◆ Records provided:
· · · · ·

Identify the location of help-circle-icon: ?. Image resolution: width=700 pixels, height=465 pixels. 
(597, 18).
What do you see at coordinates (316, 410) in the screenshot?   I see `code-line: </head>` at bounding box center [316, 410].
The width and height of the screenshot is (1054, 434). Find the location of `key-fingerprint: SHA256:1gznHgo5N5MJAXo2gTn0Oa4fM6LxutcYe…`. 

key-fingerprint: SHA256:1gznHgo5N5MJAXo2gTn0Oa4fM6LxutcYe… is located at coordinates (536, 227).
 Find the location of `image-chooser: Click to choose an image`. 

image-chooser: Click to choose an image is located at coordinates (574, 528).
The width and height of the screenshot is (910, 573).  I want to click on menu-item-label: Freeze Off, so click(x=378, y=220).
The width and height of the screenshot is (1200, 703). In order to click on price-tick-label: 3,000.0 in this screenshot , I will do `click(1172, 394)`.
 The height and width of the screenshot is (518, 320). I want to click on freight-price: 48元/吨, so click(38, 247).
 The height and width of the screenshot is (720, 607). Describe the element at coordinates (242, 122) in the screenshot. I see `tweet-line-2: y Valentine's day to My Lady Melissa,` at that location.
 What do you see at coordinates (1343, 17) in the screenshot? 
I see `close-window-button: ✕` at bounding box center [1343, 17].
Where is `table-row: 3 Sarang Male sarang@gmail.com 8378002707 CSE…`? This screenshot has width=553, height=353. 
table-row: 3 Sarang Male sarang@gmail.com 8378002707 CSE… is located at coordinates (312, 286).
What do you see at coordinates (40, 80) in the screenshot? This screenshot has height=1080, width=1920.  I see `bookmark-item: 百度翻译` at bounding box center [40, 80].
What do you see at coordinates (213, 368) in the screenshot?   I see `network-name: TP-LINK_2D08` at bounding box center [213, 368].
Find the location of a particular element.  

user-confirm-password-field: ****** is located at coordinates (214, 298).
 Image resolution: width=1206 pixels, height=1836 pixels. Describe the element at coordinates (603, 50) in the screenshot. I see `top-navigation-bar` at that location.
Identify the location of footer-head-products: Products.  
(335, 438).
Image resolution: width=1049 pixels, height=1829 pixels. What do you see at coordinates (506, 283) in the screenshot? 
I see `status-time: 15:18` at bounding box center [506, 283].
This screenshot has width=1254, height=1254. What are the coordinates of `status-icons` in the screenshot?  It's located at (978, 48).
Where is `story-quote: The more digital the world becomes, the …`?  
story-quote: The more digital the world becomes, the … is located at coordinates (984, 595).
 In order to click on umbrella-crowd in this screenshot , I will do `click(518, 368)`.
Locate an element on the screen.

· · · · ·

◆ Exercise aim: Print all of the entries above verbatim, leaving every character unchanged.

◆ Solution below:
Identify the location of help-circle-icon: ?. Image resolution: width=700 pixels, height=465 pixels. 
(597, 18).
What do you see at coordinates (316, 410) in the screenshot?   I see `code-line: </head>` at bounding box center [316, 410].
The width and height of the screenshot is (1054, 434). Find the location of `key-fingerprint: SHA256:1gznHgo5N5MJAXo2gTn0Oa4fM6LxutcYe…`. 

key-fingerprint: SHA256:1gznHgo5N5MJAXo2gTn0Oa4fM6LxutcYe… is located at coordinates (536, 227).
 Find the location of `image-chooser: Click to choose an image`. 

image-chooser: Click to choose an image is located at coordinates (574, 528).
The width and height of the screenshot is (910, 573).  I want to click on menu-item-label: Freeze Off, so click(x=378, y=220).
The width and height of the screenshot is (1200, 703). In order to click on price-tick-label: 3,000.0 in this screenshot , I will do `click(1172, 394)`.
 The height and width of the screenshot is (518, 320). I want to click on freight-price: 48元/吨, so click(38, 247).
 The height and width of the screenshot is (720, 607). Describe the element at coordinates (242, 122) in the screenshot. I see `tweet-line-2: y Valentine's day to My Lady Melissa,` at that location.
 What do you see at coordinates (1343, 17) in the screenshot? 
I see `close-window-button: ✕` at bounding box center [1343, 17].
Where is `table-row: 3 Sarang Male sarang@gmail.com 8378002707 CSE…`? This screenshot has width=553, height=353. 
table-row: 3 Sarang Male sarang@gmail.com 8378002707 CSE… is located at coordinates (312, 286).
What do you see at coordinates (40, 80) in the screenshot? This screenshot has height=1080, width=1920.  I see `bookmark-item: 百度翻译` at bounding box center [40, 80].
What do you see at coordinates (213, 368) in the screenshot?   I see `network-name: TP-LINK_2D08` at bounding box center [213, 368].
Find the location of a particular element.  

user-confirm-password-field: ****** is located at coordinates (214, 298).
 Image resolution: width=1206 pixels, height=1836 pixels. Describe the element at coordinates (603, 50) in the screenshot. I see `top-navigation-bar` at that location.
Identify the location of footer-head-products: Products.  
(335, 438).
Image resolution: width=1049 pixels, height=1829 pixels. What do you see at coordinates (506, 283) in the screenshot? 
I see `status-time: 15:18` at bounding box center [506, 283].
This screenshot has width=1254, height=1254. What are the coordinates of `status-icons` in the screenshot?  It's located at (978, 48).
Where is `story-quote: The more digital the world becomes, the …`?  
story-quote: The more digital the world becomes, the … is located at coordinates (984, 595).
 In order to click on umbrella-crowd in this screenshot , I will do `click(518, 368)`.
Locate an element on the screen.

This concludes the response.